Compound interest, earning interest in the future on interest accumulated on your past savings will be needed to accumulate an adequate retirement fund. If at age 25 you saved $2000 a year and earned 4% interest annually on it, you would have $60,000 in 20 years, $83,200 in 25 years, $112,000 in 30 years, $147,200 in 35 years, and $190,000 in 40 years. Your accumulated savings would have increased $4,640 per year between years 20 and 25, $5960 per year between years 25 and 30, $7040 per year between years 30 and 35, and $10,560 a year between years 35 and 40. Like an avalanche, your savings would have grown geometrically. This illustrates the importance of starting saving when you are young.
Einstein said, “compound interest is the most powerful force in the universe, the eighth wonder of the world, the greatest mathematical discovery of all time, and he who understands it, earns it, but he who doesn’t pays it.” In his recent book, Capital, French economist Thomas Piketty explained how the return on capital [r] is always greater than the growth in the economy [g] hence inherited and invested wealth explains the permanent advantage of the rich and the current inequality of income and wealth in the world. In the vernacular, the guy living off investments is going to do better than the working man.  Compound interest [r] on invested savings underlies his theory
In the thirties my family began saving through a whole life insurance policy which combined both insurance and savings. Each week a ‘debit salesman’ of the Metropolitan Life Insurance came to our house and collected the premium. The week after my birth the premium increased $0.25 to $1.50. During WWII kids bought 10 cent stamps, pasted them in a book, and when filled [$18.75] exchanged the book for a $25 bond. It was a lesson in saving for a generation.
Saving requires the discipline to defer consumption-a character trait not distributed equally among the population. Forty-two per cent of Okies have no savings and 62% have less than $1000—slightly worse than national averages of 39% and 57% respectively.
Here’s how to save that $2,000 illustrated earlier. Put your loose pocket change in a jar every night. My change averages 82 cents a day or $300 a year. Eat out no more than three
times a week and order only water to drink and save $234 annually. Skip on-the-job drinks and snacks saving at least $200 a year. Buy generic foods when available and save at least $1400 a year. These savings total $2134 a year—enough to provide one with the $190,000 at the end of their 40-year work life illustrated earlier. If your spouse duplicates some of these measures, the two of you might have $250,000 by age 65.

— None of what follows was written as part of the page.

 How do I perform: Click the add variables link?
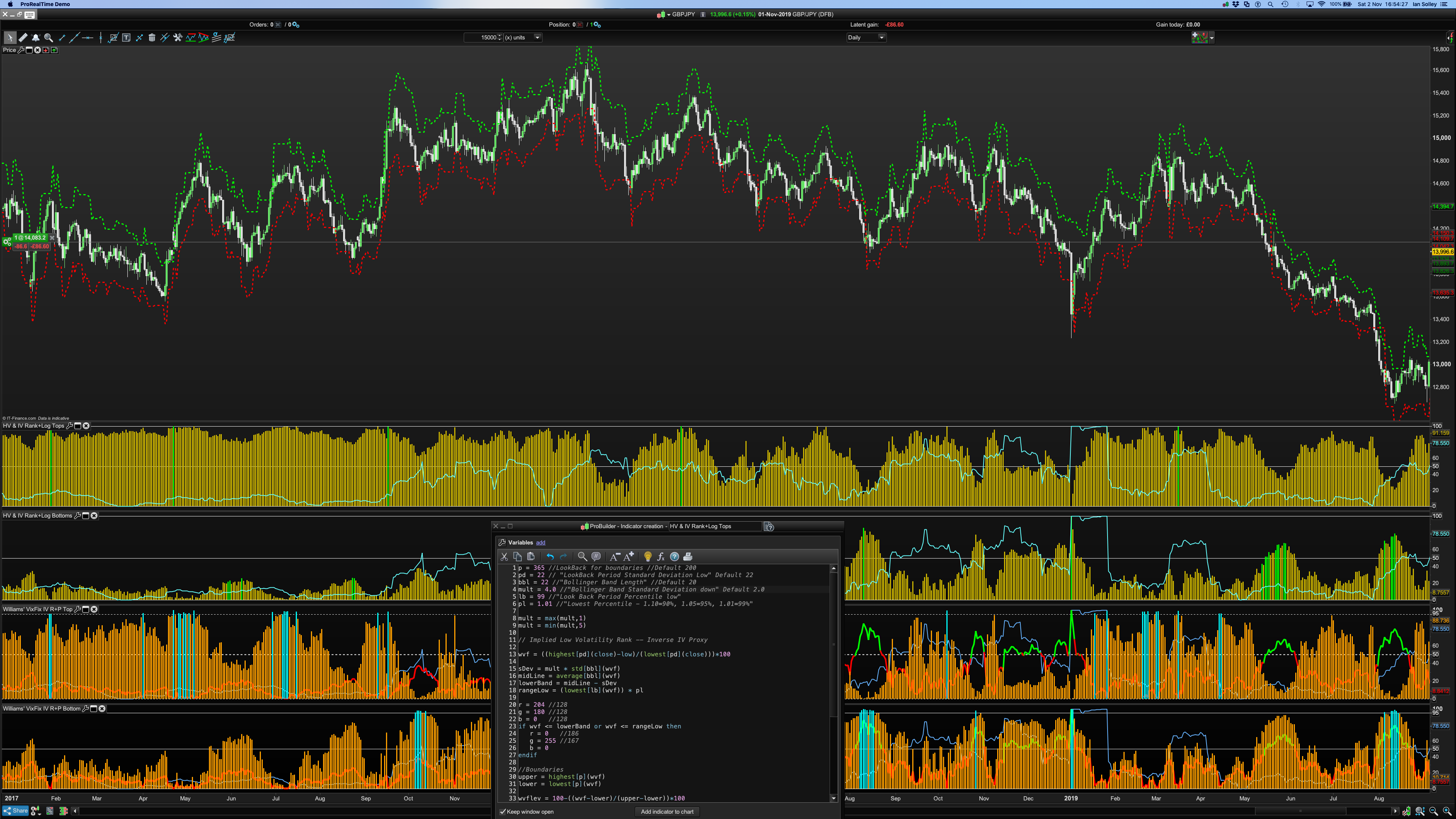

Unfortunately, employers have almost universally ceased defined benefit pensions, but some have instituted defined contribution plans employees pay for and which some employers contribute to. Never pass up such plans. 
Buy only term life insurance—never whole life. Follow the advice of the second richest man in America, Warren Buffett. In 2007, he made a bet that the S&P 500 stock index would outperform hedge funds. Hedge funds select stocks in contrast to an index fund which ‘passively’ invests in stocks tracking the S& P 500 index selected by a software algorithm [aka robot]. It was a $1 million, 10-year bet with Ted Seides of Protégé’ Partners. By the end of the bet Seides’ funds had gained $220,000 and Buffett’s $854,000. Ignore the ubiquitous ads on television by investment firms claiming to be able to outthink the market. Invest in an index fund which bets on the market e.g., America. Never buy a new car: Buy a fleet car having lots of miles remaining on its new car warranty, and don’t buy an ‘extended warranty.’

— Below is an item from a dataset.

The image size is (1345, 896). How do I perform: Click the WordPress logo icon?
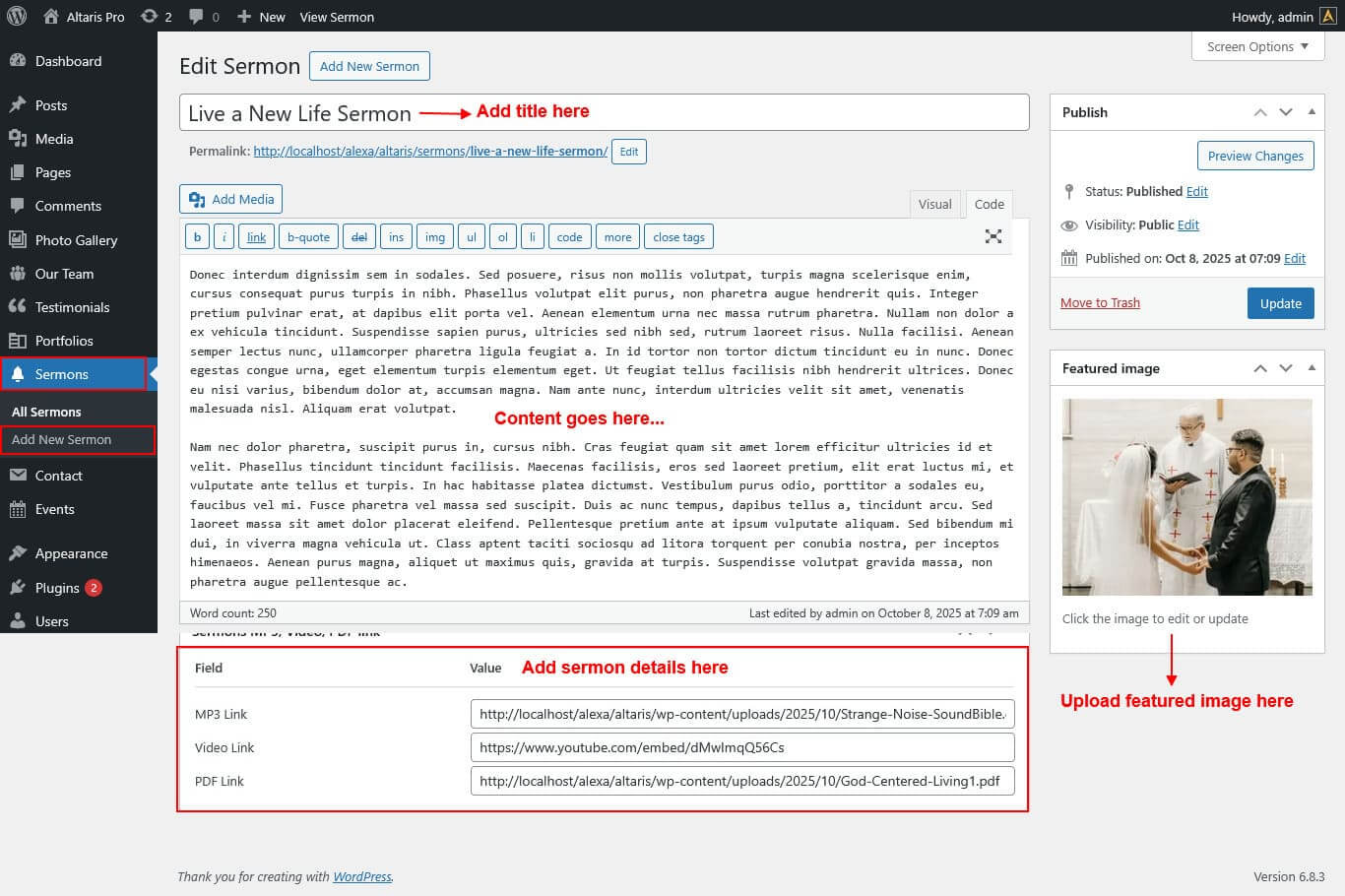[x=17, y=16]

If you have a lot of outstanding credit card debt, begin by paying off one you can pay off the quickest then work your way through the rest the same way. As your total monthly payments decline, use the extra discretionary funds increase, use them to pay off debt not make new purchases. Seeing your escape from the debt trap each month will be motivating to continue.
Make a budget including 10% savings and put it in an index fund. If you are a church member who tithes, it will force the lifestyle adjustments required to save that other 10%. With the character required to do this, you might impress your boss enough to merit a raise.
 Piketty, Thomas, Capital in the twenty-first Century, Belknap Press, 2013.
 Hacker, Jacob S., The Great Risk Shift, Oxford Press, 2006.